◆ WHAT TO WORK ON
Go through the records line by line from the top and repeat each one exactly, ending with the line that contains "rings (722, 188)".
◆ ◆ ◆
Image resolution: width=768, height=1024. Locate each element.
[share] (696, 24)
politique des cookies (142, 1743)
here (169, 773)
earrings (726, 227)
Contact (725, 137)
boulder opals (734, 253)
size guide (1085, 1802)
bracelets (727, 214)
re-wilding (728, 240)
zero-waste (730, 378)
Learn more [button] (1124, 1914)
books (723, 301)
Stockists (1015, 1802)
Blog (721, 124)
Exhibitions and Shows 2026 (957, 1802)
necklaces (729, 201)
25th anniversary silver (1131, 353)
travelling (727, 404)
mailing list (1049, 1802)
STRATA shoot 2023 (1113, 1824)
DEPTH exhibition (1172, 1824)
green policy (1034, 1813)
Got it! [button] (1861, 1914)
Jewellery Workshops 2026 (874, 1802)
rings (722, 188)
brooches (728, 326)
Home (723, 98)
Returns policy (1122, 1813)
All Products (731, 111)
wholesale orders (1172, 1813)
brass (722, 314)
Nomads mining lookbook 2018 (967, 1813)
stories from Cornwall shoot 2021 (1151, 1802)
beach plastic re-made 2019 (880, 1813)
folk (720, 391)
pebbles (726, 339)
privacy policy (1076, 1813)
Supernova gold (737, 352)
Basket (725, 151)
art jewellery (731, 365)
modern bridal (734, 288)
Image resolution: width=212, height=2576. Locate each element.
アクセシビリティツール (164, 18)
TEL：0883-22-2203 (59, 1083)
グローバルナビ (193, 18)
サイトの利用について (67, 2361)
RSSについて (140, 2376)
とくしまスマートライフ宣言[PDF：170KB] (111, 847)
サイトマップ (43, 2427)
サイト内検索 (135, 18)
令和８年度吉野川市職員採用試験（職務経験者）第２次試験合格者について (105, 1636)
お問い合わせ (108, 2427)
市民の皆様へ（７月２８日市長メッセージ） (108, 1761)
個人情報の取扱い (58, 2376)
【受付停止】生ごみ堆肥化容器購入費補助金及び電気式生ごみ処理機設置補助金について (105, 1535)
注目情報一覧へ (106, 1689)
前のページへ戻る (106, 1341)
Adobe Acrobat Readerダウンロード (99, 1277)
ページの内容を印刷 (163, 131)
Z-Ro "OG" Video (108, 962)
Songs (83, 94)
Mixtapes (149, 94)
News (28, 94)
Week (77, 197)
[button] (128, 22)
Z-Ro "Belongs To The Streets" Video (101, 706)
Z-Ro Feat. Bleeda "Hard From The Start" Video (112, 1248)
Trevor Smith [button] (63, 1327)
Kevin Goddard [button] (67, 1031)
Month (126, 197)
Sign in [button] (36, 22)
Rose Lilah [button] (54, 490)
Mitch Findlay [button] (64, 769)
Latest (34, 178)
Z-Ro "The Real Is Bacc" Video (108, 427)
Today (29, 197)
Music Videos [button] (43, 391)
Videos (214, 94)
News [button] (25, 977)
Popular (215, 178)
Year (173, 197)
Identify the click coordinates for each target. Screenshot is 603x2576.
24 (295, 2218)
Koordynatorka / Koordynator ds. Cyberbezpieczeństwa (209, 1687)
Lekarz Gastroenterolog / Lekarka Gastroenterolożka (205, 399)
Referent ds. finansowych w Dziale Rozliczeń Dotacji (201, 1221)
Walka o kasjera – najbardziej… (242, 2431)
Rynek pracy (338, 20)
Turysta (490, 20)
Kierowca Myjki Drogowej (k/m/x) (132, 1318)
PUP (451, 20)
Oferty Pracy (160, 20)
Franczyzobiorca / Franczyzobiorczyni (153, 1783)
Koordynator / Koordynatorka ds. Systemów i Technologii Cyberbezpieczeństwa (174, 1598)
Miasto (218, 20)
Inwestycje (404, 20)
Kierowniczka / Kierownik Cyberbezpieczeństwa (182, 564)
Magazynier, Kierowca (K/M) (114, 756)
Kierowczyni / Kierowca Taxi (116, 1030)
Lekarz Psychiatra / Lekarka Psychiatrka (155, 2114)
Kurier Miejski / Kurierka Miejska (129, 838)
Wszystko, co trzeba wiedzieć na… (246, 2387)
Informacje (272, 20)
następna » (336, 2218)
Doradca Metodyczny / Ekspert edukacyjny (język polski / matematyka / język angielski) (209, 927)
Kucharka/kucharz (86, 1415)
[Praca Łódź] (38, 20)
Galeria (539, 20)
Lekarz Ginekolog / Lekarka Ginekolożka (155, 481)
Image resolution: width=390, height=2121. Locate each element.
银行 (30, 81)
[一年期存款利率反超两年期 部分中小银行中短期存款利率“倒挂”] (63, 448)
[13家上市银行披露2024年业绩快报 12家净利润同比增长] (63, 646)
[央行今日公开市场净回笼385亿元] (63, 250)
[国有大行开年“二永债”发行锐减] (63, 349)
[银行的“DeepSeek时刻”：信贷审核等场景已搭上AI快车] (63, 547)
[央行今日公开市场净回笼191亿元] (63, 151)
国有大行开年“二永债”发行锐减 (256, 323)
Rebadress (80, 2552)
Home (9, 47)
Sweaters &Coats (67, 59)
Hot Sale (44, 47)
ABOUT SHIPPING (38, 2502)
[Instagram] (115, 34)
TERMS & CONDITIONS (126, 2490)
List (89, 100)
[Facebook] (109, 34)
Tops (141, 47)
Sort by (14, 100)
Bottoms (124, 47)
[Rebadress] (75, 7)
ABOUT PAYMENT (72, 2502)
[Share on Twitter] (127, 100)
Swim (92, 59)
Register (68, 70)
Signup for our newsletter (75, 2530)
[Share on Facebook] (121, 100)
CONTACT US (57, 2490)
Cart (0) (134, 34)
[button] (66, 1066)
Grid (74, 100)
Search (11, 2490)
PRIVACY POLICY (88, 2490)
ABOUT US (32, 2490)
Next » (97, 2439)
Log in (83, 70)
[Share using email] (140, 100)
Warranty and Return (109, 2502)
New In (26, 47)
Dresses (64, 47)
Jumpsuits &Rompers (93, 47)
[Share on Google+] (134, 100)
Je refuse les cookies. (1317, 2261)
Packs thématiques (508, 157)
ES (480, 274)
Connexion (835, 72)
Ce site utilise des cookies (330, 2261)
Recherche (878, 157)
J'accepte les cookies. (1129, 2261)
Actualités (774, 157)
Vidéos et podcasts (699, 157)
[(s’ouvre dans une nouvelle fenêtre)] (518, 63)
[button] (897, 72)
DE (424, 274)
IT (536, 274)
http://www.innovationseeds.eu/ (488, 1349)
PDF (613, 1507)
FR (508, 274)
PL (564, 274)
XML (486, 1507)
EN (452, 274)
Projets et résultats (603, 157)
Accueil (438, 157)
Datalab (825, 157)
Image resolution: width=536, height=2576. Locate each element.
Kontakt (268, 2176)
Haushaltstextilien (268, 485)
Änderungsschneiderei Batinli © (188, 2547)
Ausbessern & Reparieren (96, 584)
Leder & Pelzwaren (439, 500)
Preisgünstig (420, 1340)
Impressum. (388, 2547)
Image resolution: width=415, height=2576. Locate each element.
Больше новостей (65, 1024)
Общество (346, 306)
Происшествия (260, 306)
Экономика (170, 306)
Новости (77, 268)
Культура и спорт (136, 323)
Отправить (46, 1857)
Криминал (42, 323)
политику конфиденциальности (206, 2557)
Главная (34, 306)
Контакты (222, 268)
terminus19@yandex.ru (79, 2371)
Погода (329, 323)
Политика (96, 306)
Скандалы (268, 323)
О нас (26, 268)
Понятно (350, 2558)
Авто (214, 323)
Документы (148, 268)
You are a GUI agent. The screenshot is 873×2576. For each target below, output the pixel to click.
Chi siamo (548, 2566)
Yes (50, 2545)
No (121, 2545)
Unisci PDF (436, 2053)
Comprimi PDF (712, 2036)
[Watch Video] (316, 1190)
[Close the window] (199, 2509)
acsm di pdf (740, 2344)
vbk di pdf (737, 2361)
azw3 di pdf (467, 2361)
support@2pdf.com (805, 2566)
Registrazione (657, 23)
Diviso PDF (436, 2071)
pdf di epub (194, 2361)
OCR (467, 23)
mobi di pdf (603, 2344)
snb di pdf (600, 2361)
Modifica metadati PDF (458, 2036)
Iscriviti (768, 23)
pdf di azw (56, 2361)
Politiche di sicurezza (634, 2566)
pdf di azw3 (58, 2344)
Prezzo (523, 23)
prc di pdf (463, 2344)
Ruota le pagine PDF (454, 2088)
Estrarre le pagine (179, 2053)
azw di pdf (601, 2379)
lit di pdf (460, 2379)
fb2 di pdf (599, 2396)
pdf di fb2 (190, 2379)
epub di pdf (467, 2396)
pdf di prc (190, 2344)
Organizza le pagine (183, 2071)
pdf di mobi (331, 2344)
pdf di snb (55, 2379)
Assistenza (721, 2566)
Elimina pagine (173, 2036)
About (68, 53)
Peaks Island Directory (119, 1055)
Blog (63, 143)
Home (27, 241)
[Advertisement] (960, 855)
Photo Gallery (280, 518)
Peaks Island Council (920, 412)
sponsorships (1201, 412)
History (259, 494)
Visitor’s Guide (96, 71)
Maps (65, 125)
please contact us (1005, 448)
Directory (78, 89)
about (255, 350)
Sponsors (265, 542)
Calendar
◆ ◆ ◆
◆ COMPLETED EXERCISE
Image resolution: width=768, height=1024. Locate each element.
[share] (696, 24)
politique des cookies (142, 1743)
here (169, 773)
earrings (726, 227)
Contact (725, 137)
boulder opals (734, 253)
size guide (1085, 1802)
bracelets (727, 214)
re-wilding (728, 240)
zero-waste (730, 378)
Learn more [button] (1124, 1914)
books (723, 301)
Stockists (1015, 1802)
Blog (721, 124)
Exhibitions and Shows 2026 (957, 1802)
necklaces (729, 201)
25th anniversary silver (1131, 353)
travelling (727, 404)
mailing list (1049, 1802)
STRATA shoot 2023 (1113, 1824)
DEPTH exhibition (1172, 1824)
green policy (1034, 1813)
Got it! [button] (1861, 1914)
Jewellery Workshops 2026 (874, 1802)
rings (722, 188)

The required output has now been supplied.